The authors declare that they have no competing interests.

Figures

Figure 1
Figure 1. Patient was positive for Kaposi Sarcoma, as confirmed by autopsy, immunohistochemistry, and PCR
(A) LANA (red) and hematoxilin (blue) stain of a lymph node biopsy at 100x, (B) and at 400x. (C–D, arrows) KS lesions in lung at autopsy, (E) Gel of PCR products confirming KSHV positivity. Isolated PBMC DNA was amplified with primers located within the KSHV genes: (1) LANA, (2) vFLIP, (3) K14, (4) vGPCR, (5) Kaposin, (6) Orf69 and GAPDH (“+”) as a reference gene.

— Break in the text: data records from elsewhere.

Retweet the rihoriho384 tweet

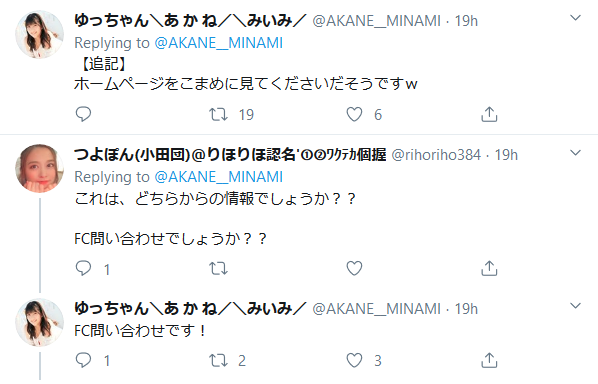(219, 268)
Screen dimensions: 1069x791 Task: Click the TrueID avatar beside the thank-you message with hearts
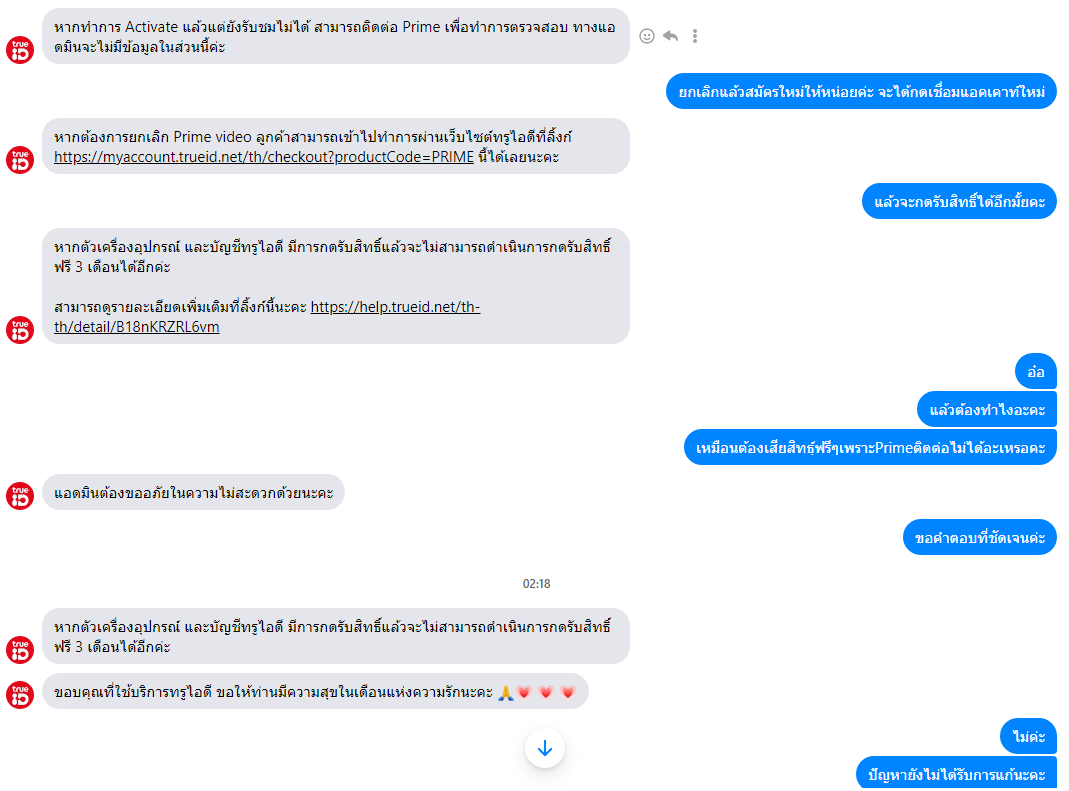pos(20,695)
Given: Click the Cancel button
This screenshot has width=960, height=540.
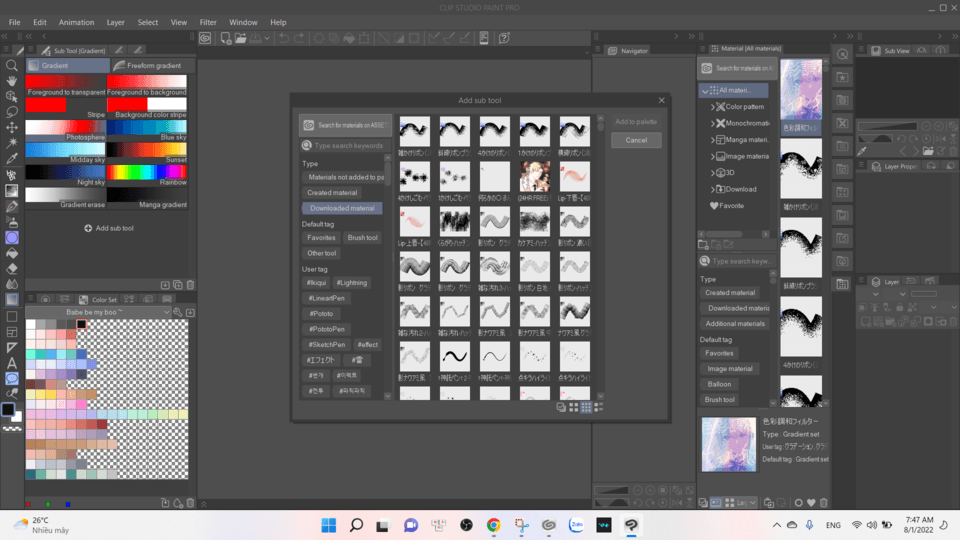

No primer controls for each sample are indicated by “.” For comparison, KSHV positive PEL DNA was used (“pos”), and a non-template control (NTC) was included as a negative control (“neg”). Molecular weight markers are shown at the beginning and end.
Figure 2
Figure 2. Nextgen sequencing analysis reveals KSHV and HHV6a coinfection
(A) Heatmap and dendrogram of unsupervised single linkage clustering using a Manhattan distance matrix. Reads from individual Illumina lanes were aligned to 3608 whole viral genomes in genbank. For each alignment we computed a score based on the number of hits, coverage and length of the target sequence. (B) Distribution of reads that aligned to the KSHV (NC_003409) genome. Open reading frames are depicted as arrows. (C) Distribution of reads that aligned to the HHV6a (NC_001664) genome. (D) Phylogenetic tree demonstrating alignment of generated consensus sequence for KSHV isolated from patient PBMC, in comparison to previously reported KSHV sequences. BCBL1 sequence was determined from BCBL1 DNA inserted into BAC36 and cloned. GK18 sequence is from cosmid-cloned DNA originating from a classic KS patient. JSC1 sequence is derived from cellular DNA cloned into BAC219. KS biopsy sequence is derived from DNA from KS biopsies, partially digested with Sau3A, cloned into lambda phage, and sequenced. BC1 DNA was sequenced from the PEL-derived cell line, and was cloned into lambda phage and cosmids and sequenced. Our patient sequence is indicated as Consensus.